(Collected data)
────────────────
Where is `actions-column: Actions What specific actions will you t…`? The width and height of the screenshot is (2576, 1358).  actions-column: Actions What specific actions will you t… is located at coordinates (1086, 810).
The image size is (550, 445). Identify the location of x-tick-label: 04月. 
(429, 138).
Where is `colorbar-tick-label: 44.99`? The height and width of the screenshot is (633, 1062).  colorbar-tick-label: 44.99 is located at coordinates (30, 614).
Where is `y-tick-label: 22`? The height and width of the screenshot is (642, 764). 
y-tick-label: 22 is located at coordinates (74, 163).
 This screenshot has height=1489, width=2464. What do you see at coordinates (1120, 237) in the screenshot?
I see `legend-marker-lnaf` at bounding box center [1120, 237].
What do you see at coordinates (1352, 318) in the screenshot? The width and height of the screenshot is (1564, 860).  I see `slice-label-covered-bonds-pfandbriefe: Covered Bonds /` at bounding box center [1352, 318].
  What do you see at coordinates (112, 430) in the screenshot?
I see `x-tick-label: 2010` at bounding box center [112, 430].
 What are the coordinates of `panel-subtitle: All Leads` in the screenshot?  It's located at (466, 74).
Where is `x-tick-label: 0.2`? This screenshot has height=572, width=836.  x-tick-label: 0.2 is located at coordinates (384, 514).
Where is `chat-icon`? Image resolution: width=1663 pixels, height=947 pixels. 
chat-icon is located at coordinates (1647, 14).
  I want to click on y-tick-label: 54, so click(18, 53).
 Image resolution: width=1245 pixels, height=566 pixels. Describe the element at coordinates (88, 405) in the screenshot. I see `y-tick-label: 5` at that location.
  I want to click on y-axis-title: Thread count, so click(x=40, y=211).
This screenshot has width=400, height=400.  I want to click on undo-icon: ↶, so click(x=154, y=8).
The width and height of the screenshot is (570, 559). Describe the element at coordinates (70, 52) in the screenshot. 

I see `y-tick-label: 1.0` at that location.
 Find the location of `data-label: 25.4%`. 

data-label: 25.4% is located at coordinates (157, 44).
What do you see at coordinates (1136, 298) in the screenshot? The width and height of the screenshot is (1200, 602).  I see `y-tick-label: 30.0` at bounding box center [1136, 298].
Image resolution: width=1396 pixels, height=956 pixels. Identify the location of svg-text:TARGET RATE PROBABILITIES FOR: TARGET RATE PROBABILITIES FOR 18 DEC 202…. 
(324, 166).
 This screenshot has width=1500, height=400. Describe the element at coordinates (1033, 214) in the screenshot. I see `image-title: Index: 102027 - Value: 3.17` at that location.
────────────────
> WHAT YOU ARE ASKED TO DO: Reproduce the entire listing above line for line, without changing anything.

> FINISHED EXERCISE:
Where is `actions-column: Actions What specific actions will you t…`? The width and height of the screenshot is (2576, 1358).  actions-column: Actions What specific actions will you t… is located at coordinates (1086, 810).
The image size is (550, 445). Identify the location of x-tick-label: 04月. 
(429, 138).
Where is `colorbar-tick-label: 44.99`? The height and width of the screenshot is (633, 1062).  colorbar-tick-label: 44.99 is located at coordinates (30, 614).
Where is `y-tick-label: 22`? The height and width of the screenshot is (642, 764). 
y-tick-label: 22 is located at coordinates (74, 163).
 This screenshot has height=1489, width=2464. What do you see at coordinates (1120, 237) in the screenshot?
I see `legend-marker-lnaf` at bounding box center [1120, 237].
What do you see at coordinates (1352, 318) in the screenshot? The width and height of the screenshot is (1564, 860).  I see `slice-label-covered-bonds-pfandbriefe: Covered Bonds /` at bounding box center [1352, 318].
  What do you see at coordinates (112, 430) in the screenshot?
I see `x-tick-label: 2010` at bounding box center [112, 430].
 What are the coordinates of `panel-subtitle: All Leads` in the screenshot?  It's located at (466, 74).
Where is `x-tick-label: 0.2`? This screenshot has height=572, width=836.  x-tick-label: 0.2 is located at coordinates (384, 514).
Where is `chat-icon`? Image resolution: width=1663 pixels, height=947 pixels. 
chat-icon is located at coordinates (1647, 14).
  I want to click on y-tick-label: 54, so click(18, 53).
 Image resolution: width=1245 pixels, height=566 pixels. Describe the element at coordinates (88, 405) in the screenshot. I see `y-tick-label: 5` at that location.
  I want to click on y-axis-title: Thread count, so click(x=40, y=211).
This screenshot has width=400, height=400.  I want to click on undo-icon: ↶, so click(x=154, y=8).
The width and height of the screenshot is (570, 559). Describe the element at coordinates (70, 52) in the screenshot. 

I see `y-tick-label: 1.0` at that location.
 Find the location of `data-label: 25.4%`. 

data-label: 25.4% is located at coordinates (157, 44).
What do you see at coordinates (1136, 298) in the screenshot? The width and height of the screenshot is (1200, 602).  I see `y-tick-label: 30.0` at bounding box center [1136, 298].
Image resolution: width=1396 pixels, height=956 pixels. Identify the location of svg-text:TARGET RATE PROBABILITIES FOR: TARGET RATE PROBABILITIES FOR 18 DEC 202…. 
(324, 166).
 This screenshot has width=1500, height=400. Describe the element at coordinates (1033, 214) in the screenshot. I see `image-title: Index: 102027 - Value: 3.17` at that location.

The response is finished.